Als klein jongetje van 7 jaar startte ik met pianoles. Vanzelfsprekend moest er een piano in huis komen. Mijn ouders vroegen ‘Ome Nico’ (wij noemden onze buurman zo) om advies. Ome Nico kon goed pianospelen en dan vooral lichte muziek en improvisatie. Dankzij hem werd een goede piano uitgezocht, die ik nog steeds gebruik.
Ik zat op de muziekschool en werd in klassieke muziek geschoold. Ik speelde al snel de eerste etudes en niet al te moeilijke stukken van de bekende klassieke componisten. Mijn pianotalent ontwikkelde verder en de stukken werden steeds ingewikkelder. Mijn enthousiasme voor klassieke muziek begon af te nemen. Waarschijnlijk ook vanwege mijn leeftijd. Als puber raakte ik meer en meer geïnteresseerd in het spelen van popliedjes.

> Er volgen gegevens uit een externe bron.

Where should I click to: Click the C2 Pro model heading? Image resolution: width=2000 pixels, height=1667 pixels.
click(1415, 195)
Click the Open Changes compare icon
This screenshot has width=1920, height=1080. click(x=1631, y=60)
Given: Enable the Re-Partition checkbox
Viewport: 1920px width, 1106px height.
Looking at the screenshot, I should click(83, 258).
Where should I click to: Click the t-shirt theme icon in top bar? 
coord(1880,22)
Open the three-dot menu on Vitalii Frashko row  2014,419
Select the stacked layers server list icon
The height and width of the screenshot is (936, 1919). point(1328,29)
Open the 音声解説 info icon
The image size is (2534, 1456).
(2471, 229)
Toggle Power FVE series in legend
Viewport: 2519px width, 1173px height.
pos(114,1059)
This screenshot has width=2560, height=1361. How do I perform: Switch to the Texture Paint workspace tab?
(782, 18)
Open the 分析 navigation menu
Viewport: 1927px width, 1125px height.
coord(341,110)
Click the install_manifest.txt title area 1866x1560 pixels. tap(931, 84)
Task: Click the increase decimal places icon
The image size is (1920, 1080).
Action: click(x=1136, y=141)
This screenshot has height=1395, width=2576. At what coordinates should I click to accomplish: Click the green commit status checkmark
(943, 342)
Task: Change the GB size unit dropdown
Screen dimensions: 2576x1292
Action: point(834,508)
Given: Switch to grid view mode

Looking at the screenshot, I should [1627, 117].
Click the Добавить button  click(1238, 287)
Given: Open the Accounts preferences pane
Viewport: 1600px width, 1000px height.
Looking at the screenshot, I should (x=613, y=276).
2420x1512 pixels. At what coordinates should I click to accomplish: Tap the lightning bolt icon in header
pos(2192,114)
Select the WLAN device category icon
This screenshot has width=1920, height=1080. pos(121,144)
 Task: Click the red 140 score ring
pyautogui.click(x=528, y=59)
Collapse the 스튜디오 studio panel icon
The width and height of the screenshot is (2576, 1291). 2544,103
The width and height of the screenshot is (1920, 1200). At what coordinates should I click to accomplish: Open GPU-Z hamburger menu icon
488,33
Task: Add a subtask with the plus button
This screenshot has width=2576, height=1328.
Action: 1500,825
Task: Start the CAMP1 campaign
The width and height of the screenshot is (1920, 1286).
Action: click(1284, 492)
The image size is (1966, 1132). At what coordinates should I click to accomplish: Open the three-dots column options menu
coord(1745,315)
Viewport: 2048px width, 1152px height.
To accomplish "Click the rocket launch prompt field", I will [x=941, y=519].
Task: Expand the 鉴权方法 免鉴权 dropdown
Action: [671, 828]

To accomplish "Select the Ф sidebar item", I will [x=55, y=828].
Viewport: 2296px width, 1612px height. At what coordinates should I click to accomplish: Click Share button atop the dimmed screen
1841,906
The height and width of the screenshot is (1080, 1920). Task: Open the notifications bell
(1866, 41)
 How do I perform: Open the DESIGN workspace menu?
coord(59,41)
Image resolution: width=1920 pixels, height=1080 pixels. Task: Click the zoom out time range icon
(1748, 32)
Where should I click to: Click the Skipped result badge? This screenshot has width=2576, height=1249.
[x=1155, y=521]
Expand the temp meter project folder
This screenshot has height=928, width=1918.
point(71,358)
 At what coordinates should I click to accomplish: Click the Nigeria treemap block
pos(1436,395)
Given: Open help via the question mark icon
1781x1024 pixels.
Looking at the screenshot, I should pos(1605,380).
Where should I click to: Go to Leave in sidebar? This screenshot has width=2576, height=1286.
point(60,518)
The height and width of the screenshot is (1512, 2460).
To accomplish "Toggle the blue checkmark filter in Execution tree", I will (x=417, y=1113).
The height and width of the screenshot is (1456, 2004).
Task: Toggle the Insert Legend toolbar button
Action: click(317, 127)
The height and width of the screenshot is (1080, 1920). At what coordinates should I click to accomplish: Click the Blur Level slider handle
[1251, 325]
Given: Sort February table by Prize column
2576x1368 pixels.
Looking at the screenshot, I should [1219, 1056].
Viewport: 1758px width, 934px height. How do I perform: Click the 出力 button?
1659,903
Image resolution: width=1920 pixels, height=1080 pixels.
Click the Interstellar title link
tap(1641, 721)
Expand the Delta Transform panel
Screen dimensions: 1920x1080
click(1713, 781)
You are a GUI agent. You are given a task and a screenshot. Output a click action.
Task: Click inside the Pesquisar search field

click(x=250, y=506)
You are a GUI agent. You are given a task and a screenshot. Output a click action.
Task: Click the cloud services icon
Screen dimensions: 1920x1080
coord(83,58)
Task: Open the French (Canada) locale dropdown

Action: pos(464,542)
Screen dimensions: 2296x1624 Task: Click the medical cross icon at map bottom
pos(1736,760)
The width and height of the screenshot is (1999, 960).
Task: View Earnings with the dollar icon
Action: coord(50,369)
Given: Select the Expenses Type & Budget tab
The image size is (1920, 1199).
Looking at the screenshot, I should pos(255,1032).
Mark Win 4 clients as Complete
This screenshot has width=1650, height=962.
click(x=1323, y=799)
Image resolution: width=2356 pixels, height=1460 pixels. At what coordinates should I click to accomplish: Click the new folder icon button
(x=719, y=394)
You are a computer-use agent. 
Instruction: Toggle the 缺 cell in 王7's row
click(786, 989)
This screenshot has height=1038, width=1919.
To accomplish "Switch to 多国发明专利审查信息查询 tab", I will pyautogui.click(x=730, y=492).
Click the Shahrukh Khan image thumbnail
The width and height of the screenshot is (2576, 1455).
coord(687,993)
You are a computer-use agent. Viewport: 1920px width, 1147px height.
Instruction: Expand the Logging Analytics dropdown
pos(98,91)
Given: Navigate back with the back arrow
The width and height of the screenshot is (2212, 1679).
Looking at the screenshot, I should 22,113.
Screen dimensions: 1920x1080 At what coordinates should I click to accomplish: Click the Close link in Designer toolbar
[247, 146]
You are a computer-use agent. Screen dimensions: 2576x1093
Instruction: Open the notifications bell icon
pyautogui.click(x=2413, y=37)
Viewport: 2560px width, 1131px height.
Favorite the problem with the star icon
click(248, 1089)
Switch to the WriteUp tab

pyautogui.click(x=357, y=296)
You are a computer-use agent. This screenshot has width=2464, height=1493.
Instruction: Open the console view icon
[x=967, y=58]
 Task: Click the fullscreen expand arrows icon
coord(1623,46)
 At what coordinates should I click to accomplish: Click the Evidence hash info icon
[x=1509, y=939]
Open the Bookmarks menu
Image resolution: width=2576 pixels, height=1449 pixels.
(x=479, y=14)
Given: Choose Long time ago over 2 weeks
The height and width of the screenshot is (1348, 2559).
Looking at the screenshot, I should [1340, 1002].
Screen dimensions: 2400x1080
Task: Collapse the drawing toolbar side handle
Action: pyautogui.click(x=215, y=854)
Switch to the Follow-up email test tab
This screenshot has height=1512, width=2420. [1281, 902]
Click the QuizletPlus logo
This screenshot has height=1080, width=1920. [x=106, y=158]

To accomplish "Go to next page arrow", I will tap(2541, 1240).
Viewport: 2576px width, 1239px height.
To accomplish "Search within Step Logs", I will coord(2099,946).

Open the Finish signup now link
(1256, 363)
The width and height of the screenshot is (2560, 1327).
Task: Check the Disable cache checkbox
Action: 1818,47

Nou waren onze huizen best gehorig en wanneer ik ‘s-avonds in bed lag hoorde ik Ome Nico vrijuit improviseren op de piano.
Hoe deed hij dat? Ik wilde dat ook…! Van hem heb ik een paar tips geleerd die nog steeds erg handig zijn. Maar het mooiste is dat hij mijn verlangen om te kunnen improviseren heeft aangewakkerd. Ome Nico was (zonder dat hij zich daar bewust van was) een enorme inspiratiebron voor mij.
En tot op de dag van vandaag ben ik daar dankbaar voor.